Work instructions:
This exercise asks for every line of the material that contains the word "agent".

Available data:
______________________________

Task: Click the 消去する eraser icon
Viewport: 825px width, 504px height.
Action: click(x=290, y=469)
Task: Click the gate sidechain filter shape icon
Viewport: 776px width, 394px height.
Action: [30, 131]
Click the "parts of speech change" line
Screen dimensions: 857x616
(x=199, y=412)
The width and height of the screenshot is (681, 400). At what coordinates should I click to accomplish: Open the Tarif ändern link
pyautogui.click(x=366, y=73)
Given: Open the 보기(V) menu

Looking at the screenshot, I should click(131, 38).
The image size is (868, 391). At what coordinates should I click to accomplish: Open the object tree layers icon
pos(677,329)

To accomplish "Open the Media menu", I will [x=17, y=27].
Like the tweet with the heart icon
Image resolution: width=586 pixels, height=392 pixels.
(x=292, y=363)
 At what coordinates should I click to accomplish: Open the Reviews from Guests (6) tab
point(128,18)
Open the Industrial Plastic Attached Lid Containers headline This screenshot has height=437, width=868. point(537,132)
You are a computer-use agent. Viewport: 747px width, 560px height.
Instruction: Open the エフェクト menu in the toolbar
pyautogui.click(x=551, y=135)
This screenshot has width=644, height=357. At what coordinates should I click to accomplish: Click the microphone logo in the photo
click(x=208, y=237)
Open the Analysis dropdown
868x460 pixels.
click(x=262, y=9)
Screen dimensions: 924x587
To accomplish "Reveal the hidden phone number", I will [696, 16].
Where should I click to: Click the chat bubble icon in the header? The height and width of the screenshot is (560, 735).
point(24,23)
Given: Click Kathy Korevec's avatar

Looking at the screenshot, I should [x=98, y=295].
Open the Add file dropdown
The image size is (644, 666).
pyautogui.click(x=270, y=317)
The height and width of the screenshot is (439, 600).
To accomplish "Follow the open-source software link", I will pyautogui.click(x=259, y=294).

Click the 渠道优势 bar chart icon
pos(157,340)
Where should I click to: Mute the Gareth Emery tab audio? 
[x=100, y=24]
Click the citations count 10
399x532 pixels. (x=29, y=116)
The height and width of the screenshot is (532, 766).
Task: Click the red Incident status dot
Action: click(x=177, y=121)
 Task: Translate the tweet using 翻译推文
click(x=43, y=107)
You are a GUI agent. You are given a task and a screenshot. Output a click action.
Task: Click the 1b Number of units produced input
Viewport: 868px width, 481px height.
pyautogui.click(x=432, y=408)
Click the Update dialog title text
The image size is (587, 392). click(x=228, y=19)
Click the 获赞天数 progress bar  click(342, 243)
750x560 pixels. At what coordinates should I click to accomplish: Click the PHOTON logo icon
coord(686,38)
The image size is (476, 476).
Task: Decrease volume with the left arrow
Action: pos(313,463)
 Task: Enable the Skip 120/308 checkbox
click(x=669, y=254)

______________________________

Answer section:
You are a computer-use agent. Viewport: 747px width, 560px height.
You are a GUI agent. You are given a task and a screenshot. Output a click action.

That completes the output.